22-1707-cr
United States v. Skinner
UNITED STATES COURT OF APPEALS
FOR THE SECOND CIRCUIT
SUMMARY ORDER
Rulings by summary order do not have precedential effect. Citation to a summary order
filed on or after January 1, 2007, is permitted and is governed by Federal Rule of Appellate
Procedure 32.1 and this court’s Local Rule 32.1.1. When citing a summary order in a
document filed with this court, a party must cite either the Federal Appendix or an
electronic database (with the notation “summary order”). A party citing a summary order
must serve a copy of it on any party not represented by counsel.
At a stated term of the United States Court of Appeals for the Second Circuit,
held at the Thurgood Marshall United States Courthouse, 40 Foley Square, in the
City of New York, on the 1st day of May, two thousand twenty-four.
PRESENT: John M. Walker, Jr.,
Steven J. Menashi,
Eunice C. Lee,
Circuit Judges.
____________________________________________
UNITED STATES OF AMERICA,
Appellant,
v. No. 22-1707-cr
WILLIAM SKINNER, AKA SEALED DEFENDANT 2,
Defendant-Appellee. *
____________________________________________
* The Clerk of Court is directed to amend the caption as set forth above.
For Appellant: HAGAN SCOTTEN, Assistant
United States Attorney (Andrew
K. Chan, Adam S. Hobson, Frank
Balsamello, Won S. Shin, Assistant
United States Attorneys, on the
brief), for Damian Williams, United
States Attorney for the Southern
District of New York, New York,
NY.
For Defendant-Appellee: NICHOLAS PINTO, Attorney at Law
(George R. Goltzer, Law Office of
George Robert Goltzer, on the
brief), New York, NY.
Appeal from a judgment of the United States District Court for the Southern
District of New York (Ramos, J.).
Upon due consideration, it is hereby ORDERED, ADJUDGED, and
DECREED that the order of the district court of June 6, 2022, is VACATED and
REMANDED for further proceedings consistent with this order.
Defendant-Appellee William Skinner pleaded guilty pursuant to a plea
agreement to conspiracy to distribute and to possess with intent to distribute
cocaine and cocaine base in violation of 21 U.S.C. § 846 and § 841(b)(1)(C).

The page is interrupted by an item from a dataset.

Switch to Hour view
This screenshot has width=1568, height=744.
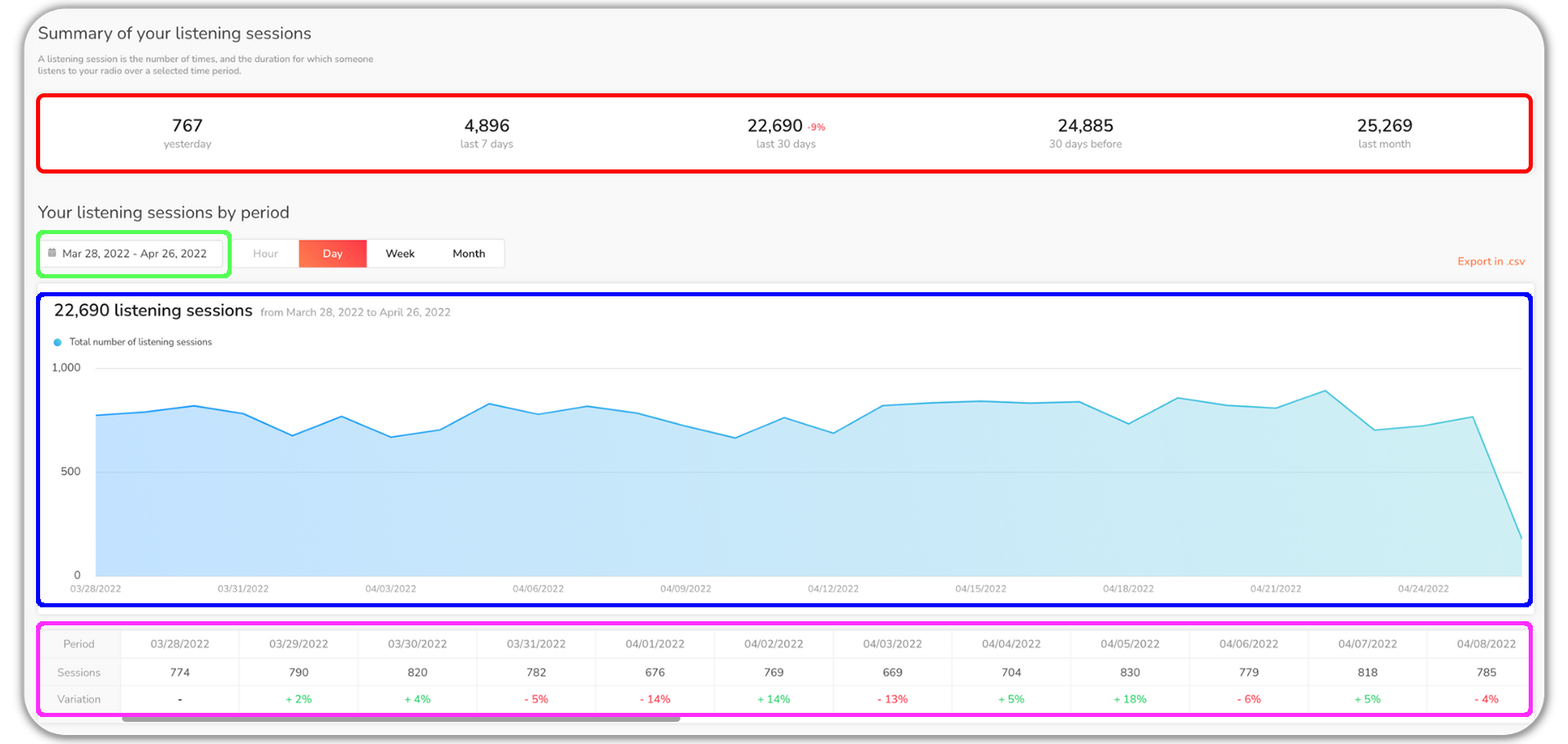click(265, 254)
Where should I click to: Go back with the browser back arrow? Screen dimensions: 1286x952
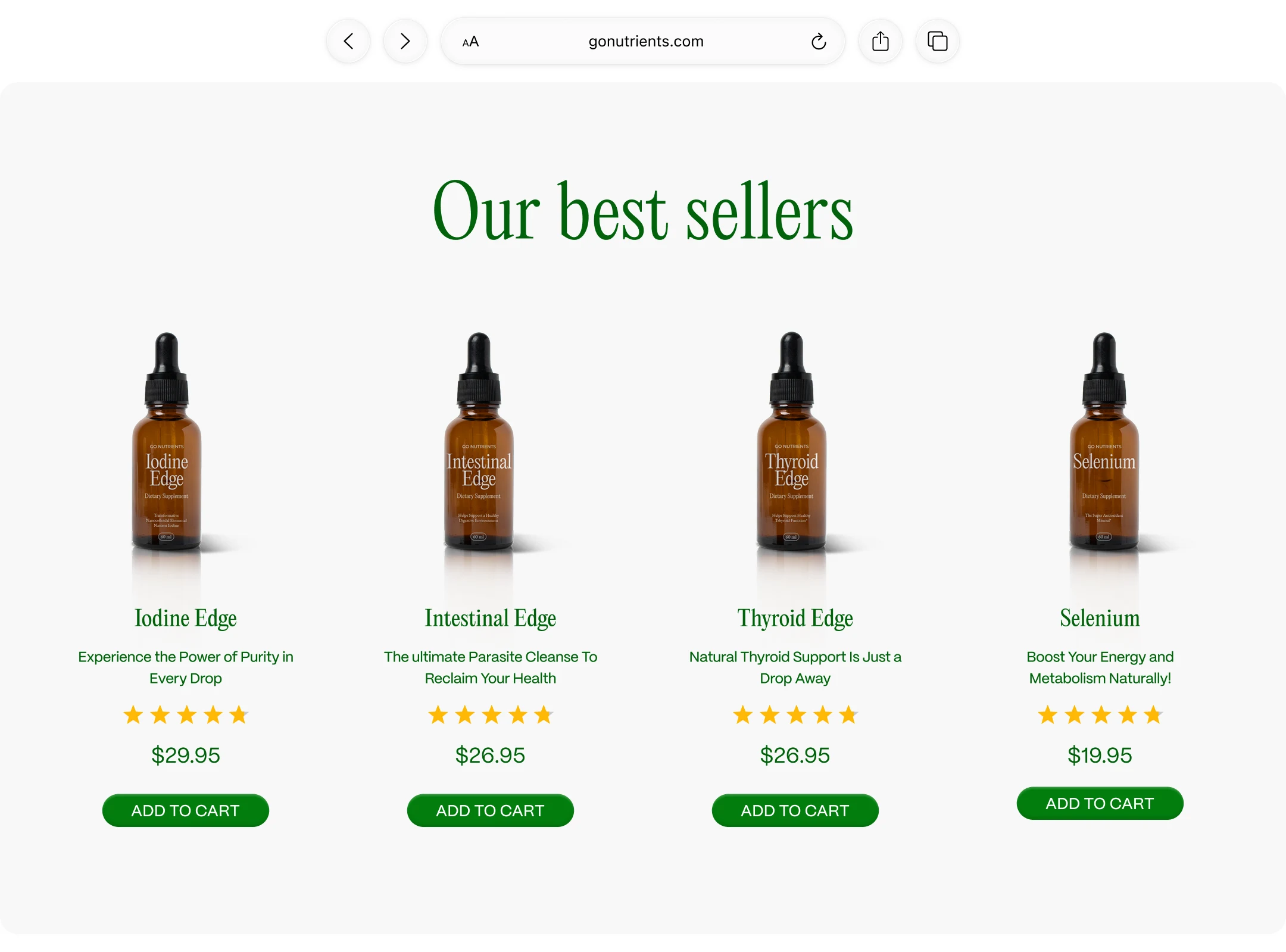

As part
of the agreement, Skinner admitted that he participated in the murder of Efren
Cardenas in order to further the conspiracy. The district court imposed on Skinner
a time-served sentence of 73 months, to be followed by three years of supervised
release, with a special condition of 12 months of home detention and a $100 special
assessment. The government appeals this sentence as substantively unreasonable.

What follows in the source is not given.